Exercise directions = Copy the listing below word for word, beginning at the line that contains "The image size is (615, 336)." and stopping after the line that contains "tap(581, 97)".

•••

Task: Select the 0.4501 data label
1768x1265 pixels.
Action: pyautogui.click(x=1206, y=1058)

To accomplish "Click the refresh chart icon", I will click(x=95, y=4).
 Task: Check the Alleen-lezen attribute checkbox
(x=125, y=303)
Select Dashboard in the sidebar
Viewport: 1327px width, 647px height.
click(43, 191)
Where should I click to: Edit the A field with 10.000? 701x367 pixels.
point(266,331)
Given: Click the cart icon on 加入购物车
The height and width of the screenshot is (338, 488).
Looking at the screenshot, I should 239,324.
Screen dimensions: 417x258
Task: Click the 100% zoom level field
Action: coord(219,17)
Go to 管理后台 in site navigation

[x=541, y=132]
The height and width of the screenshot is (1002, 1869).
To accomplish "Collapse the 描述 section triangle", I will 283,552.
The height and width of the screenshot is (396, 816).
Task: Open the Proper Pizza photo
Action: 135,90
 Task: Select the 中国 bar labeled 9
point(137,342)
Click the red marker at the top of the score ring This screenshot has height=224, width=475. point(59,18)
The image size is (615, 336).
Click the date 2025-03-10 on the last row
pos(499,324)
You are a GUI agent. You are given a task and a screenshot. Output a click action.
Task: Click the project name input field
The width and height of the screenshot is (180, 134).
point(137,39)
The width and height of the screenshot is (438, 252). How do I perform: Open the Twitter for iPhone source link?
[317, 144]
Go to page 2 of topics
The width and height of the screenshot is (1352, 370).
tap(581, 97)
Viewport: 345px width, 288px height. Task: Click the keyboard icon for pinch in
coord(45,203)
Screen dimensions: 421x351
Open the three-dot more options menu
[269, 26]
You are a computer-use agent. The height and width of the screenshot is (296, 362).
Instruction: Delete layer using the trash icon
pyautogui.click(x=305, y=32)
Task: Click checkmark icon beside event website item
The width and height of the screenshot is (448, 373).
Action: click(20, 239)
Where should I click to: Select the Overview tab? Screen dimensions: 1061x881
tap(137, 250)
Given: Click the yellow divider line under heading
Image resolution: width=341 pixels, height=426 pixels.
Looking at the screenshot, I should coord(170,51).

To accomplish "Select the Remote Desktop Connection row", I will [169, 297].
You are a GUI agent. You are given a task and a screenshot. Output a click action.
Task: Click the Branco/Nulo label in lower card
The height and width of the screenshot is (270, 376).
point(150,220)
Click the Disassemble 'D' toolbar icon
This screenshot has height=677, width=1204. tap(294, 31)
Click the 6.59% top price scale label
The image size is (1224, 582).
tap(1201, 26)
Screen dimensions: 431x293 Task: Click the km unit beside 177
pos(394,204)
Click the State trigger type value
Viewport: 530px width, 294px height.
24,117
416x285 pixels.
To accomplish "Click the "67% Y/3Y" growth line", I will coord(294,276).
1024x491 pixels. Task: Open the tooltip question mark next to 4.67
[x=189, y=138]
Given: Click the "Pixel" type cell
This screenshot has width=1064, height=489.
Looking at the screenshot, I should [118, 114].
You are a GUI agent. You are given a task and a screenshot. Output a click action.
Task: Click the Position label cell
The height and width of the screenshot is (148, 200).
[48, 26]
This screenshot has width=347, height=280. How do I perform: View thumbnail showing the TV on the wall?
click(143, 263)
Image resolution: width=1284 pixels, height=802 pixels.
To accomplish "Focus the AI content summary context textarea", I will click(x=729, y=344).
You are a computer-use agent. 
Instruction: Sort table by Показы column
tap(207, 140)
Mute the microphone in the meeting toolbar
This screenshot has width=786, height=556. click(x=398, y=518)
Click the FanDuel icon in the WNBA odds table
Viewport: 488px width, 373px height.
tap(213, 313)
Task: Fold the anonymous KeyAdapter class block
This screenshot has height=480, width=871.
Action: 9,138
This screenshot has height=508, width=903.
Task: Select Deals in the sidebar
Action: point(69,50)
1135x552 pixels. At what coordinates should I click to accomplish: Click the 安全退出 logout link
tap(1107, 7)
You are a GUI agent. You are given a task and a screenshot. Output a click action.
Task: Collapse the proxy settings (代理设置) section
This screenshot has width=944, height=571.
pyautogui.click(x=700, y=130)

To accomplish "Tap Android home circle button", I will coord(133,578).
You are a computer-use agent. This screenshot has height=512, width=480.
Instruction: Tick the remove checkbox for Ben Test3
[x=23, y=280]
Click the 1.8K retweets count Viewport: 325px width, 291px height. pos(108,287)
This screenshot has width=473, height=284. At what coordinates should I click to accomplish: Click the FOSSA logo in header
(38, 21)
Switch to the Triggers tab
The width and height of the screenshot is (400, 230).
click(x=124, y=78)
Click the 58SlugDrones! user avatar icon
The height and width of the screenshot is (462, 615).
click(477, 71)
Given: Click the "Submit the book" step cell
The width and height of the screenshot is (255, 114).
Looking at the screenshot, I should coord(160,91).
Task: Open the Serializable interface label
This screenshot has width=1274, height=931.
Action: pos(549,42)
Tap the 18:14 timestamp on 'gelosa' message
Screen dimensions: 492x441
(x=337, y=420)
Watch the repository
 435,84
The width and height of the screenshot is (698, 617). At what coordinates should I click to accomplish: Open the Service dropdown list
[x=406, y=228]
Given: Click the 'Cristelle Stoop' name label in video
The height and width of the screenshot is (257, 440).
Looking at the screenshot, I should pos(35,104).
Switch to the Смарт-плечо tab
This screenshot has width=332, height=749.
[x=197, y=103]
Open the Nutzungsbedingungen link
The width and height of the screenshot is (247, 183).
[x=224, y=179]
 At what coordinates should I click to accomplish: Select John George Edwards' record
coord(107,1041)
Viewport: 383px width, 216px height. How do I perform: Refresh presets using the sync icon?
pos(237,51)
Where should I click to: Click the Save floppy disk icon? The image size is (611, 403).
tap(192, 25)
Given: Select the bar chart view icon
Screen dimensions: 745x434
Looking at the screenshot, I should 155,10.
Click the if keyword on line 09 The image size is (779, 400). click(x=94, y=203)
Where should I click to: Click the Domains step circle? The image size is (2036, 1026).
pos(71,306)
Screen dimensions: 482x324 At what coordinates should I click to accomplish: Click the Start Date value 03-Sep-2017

•••

Exercise response =
The image size is (615, 336).
Click the date 2025-03-10 on the last row
pos(499,324)
You are a GUI agent. You are given a task and a screenshot. Output a click action.
Task: Click the project name input field
The width and height of the screenshot is (180, 134).
point(137,39)
The width and height of the screenshot is (438, 252). How do I perform: Open the Twitter for iPhone source link?
[317, 144]
Go to page 2 of topics
The width and height of the screenshot is (1352, 370).
tap(581, 97)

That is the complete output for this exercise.